Tak poza tematem to mitsubishi carisma na stronie autocentrum ma bardzo wysoką opinię 4.39.
Zobaczymy, co powie mechanik z ASO 2 piątek
Pozdrawiam
[ Dodano: 03-11-2010, 22:58 ]
Dodam, że jedynie rano jest ten chrobot, poza tym czasem nic nie słychać. Idealnie. Gdy byłem u p. Seweryna z ASO na wymianie oleju, świec itd, niczego nadzwyczajnego nie słyszał.
lapass - 04-11-2010, 08:43
nerpo napisał/a: | Napisałem wyraźnie, że auto w garażu odpalę. Nigdy nie jeżdzę po alkoholu. |
a ja nie napisałem, że będziesz jeździł .

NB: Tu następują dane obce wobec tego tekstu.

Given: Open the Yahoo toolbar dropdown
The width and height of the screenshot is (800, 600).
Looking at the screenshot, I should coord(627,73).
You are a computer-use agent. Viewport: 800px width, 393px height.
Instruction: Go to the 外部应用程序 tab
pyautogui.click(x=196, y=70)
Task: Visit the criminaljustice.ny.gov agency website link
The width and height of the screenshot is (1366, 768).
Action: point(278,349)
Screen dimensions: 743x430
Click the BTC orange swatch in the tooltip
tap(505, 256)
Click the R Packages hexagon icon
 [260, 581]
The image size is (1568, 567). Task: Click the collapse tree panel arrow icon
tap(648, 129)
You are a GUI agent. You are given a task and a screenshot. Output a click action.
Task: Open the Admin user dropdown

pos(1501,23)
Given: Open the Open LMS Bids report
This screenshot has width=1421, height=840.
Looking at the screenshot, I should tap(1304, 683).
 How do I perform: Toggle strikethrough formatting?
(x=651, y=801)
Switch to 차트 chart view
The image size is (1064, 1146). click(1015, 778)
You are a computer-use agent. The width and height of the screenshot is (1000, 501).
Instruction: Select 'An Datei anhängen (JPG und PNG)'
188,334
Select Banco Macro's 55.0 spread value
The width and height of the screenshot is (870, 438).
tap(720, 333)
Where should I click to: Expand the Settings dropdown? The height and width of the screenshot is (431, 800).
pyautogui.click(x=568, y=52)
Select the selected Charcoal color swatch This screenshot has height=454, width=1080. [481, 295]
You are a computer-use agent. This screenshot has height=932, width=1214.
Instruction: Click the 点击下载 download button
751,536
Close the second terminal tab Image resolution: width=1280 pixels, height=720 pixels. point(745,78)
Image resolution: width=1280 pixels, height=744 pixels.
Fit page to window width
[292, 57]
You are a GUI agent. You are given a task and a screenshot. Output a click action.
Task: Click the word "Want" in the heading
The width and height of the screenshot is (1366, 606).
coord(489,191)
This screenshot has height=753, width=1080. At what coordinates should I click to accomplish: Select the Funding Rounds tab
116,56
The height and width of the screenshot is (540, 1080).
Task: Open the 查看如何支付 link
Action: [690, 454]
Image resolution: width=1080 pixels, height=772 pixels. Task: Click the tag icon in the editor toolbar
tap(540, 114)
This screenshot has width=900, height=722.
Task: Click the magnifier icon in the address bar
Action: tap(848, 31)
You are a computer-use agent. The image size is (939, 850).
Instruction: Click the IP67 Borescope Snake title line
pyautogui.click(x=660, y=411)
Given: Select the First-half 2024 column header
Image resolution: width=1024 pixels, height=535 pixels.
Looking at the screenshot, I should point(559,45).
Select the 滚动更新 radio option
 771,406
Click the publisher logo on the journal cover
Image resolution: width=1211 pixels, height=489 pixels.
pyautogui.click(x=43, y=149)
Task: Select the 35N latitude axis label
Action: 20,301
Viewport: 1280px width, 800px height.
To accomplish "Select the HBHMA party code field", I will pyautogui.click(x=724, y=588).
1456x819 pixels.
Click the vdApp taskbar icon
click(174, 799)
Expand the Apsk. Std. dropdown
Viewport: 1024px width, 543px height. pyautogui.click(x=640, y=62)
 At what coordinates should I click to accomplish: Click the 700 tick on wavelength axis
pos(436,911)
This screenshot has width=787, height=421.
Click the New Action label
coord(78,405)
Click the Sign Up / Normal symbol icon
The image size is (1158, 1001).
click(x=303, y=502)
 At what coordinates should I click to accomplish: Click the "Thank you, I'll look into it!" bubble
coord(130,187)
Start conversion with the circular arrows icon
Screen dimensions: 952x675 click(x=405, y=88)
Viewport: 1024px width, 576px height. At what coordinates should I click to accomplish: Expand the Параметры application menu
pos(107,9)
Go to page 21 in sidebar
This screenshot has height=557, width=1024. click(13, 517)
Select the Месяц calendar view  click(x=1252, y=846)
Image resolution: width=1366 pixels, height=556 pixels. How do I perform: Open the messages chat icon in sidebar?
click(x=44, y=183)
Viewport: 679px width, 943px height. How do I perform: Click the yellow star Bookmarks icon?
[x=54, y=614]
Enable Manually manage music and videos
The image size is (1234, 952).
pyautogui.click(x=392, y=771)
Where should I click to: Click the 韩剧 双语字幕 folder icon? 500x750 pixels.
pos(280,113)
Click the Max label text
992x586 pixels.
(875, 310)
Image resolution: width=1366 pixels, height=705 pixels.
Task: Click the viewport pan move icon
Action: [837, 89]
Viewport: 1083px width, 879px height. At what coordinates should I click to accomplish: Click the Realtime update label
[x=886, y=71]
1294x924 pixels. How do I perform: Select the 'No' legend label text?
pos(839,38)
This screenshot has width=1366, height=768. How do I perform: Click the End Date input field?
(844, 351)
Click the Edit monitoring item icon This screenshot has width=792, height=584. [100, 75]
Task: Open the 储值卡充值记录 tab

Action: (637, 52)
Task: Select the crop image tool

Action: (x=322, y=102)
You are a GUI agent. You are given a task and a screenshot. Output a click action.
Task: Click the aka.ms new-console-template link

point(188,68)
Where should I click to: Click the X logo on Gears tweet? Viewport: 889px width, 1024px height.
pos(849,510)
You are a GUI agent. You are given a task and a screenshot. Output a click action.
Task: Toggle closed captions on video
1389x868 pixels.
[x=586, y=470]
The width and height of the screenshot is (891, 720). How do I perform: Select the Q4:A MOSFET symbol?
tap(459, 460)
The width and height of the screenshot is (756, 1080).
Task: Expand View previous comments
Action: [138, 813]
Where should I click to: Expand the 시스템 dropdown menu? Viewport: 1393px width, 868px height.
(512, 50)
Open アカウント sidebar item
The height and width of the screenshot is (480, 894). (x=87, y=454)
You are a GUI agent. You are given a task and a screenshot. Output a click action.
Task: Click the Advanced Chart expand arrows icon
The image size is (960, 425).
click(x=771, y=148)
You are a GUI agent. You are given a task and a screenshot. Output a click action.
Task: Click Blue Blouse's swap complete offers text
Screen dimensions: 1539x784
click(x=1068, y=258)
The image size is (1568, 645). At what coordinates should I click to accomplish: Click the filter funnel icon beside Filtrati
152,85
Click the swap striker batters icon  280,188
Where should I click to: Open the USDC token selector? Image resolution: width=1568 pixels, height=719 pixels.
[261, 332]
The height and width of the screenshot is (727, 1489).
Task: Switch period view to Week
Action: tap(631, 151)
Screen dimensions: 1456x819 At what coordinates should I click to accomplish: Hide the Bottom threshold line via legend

przypuszczam, że jak pojedziesz do mechanika i będzie 'słuchał' ciepłego auta, to powie, że wszystko jest ok. musiałbyś poczekać na większe mrozy i odpalić przy mechaniku.
poza tym nie zdziwiłbym się, jakbyś dostał wybór: 1. jeśli hałasuje, to rozbieramy, ale sam demontaż i rozłożenie skrzyni będzie kosztowało 300 pln (strzelam), a rozbiórka może nic nie wykazać. 2. jeśli te odgłosy są ciche i szybko ustają, pozostaje stara rada, która czasem się sprawdza: jeździć !!
nerpo - 04-11-2010, 19:17
Już wcześniej pisałem, może niewyraźnie, że mechanik przyjedzie do mnie po garaż przed pracą i posłucha porannego chrobotu. Na pewno nie będę podejmował żadnch drastycznych decyzji, typu wymiana skrzyni, gdyż to loteria, jak sam napisałeś. Jasne, że jeżdzić, ale tak już mam, że dbam o swoje auta. Dzięki za zainteresowanie, jutro napiszę, co powiedział mechanik z ASO.
[ Dodano: 01-12-2010, 20:59 ]
Po wielu dniach witam ponownie. Niestety chrobot jest cały czas. Dałem się przekonać mojemu mechanikowi, że to sprzęgło. Jestem lżejszy o 1000 złotych. Trudno..
Na razie z tym jeżdzę i tyle, choć w takie mrozy chrobot przeradza się w lekkie rzężenie. I jak tu gdzieś dalej jechać..Moje pytanie, który wariant przyjąć. Nic nie ruszać i czekać, naprawiać, czy wymieniać całą skrzynię. Podejrzewam, że to łożyska tak chroboczą. Przeczytałem forum volvo na temat skrzyń i ten chrobot występuje w tym wynalazku renault. Proszę o jakieś sugestie. A może ktoś zna w Lublinie dobrego fachowca od skrzyń.